TUI gets indicative Hapag-Lloyd offers -sources
LONDON/FRANKFURT, July 23 |
LONDON/FRANKFURT, July 23 (Reuters) - German tourism group TUI (TUIGn.DE) has received offers for its Hapag-Lloyd shipping business from bidders including a German consortium and Singapore's Neptune Orient Lines (NEPS.SI), sources familiar with the matter said on Wednesday.
The Hamburg group, a consortium of investors based in the northern German city, has made an indicative offer, as has NOL, which is viewed as a top contender to buy the business, which could fetch more than 4 billion euros, said the sources.

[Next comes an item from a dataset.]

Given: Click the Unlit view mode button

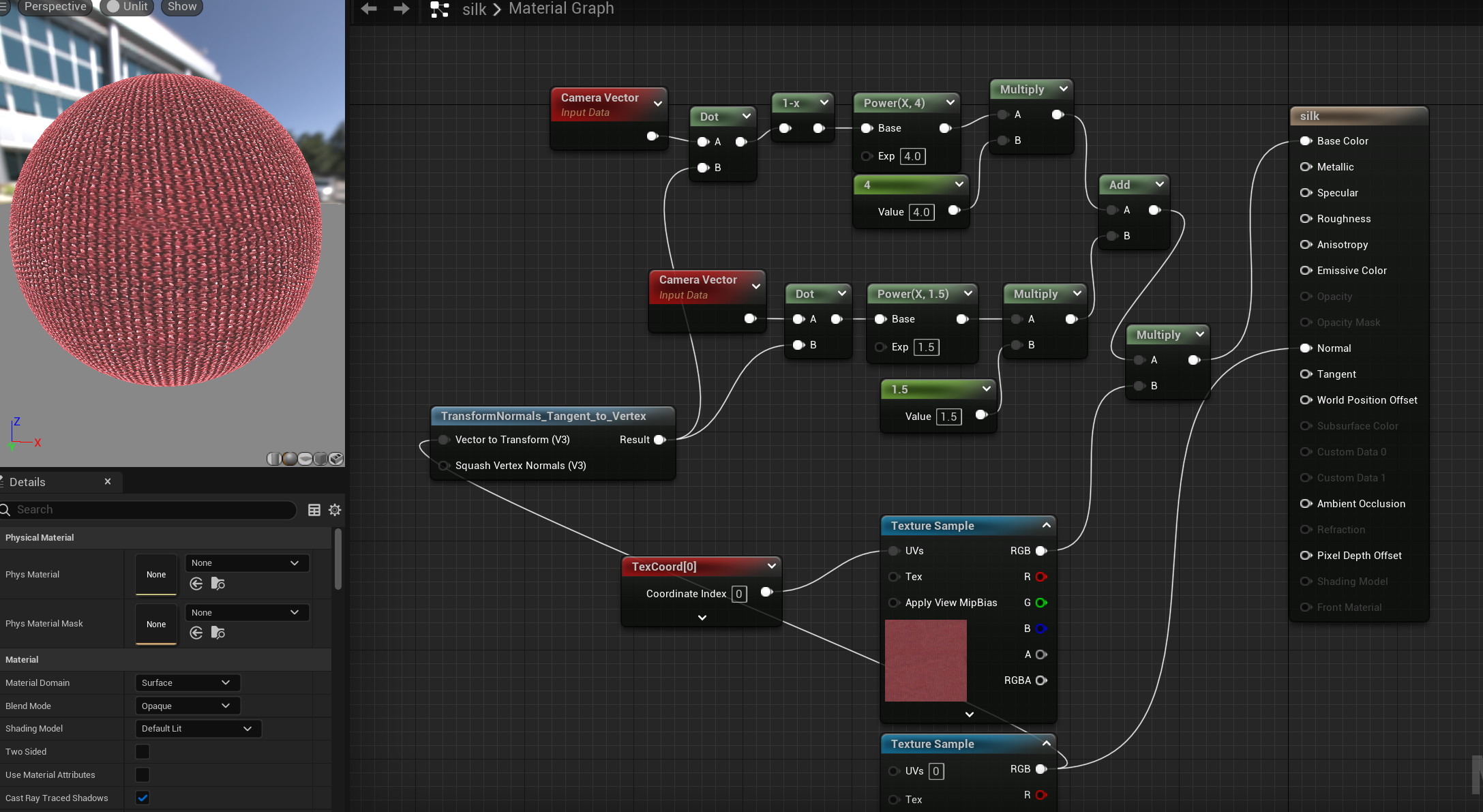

TUI's board is set to meet later this week to discuss the proposals, and is then expected to take five or six bidders on to a second round, said one of the sources.
Activist TUI shareholder and Norwegian shipping tycoon John Fredriksen has been pushing the group to hive off Hapag-Lloyd into a separately listed company.
TUI is opposed to a spin-off that would sprout a second company on the stock market, but has bowed to shareholder pressure and agreed to look into bids for the unit.
Fredriksen has demanded that any money from the Hapag-Lloyd transaction be given to shareholders. Besides a special dividend TUI is expected to try to reduce its debt of 3.5 billion euros.
A sale of the shipping unit would bolster TUI's finances -- something a spin-off would not.
Under the NOL proposal, Singapore state-owned investment company Temasek, which owns 66 percent of NOL, would own a majority of the combined entity, said one source with knowledge of the proposal.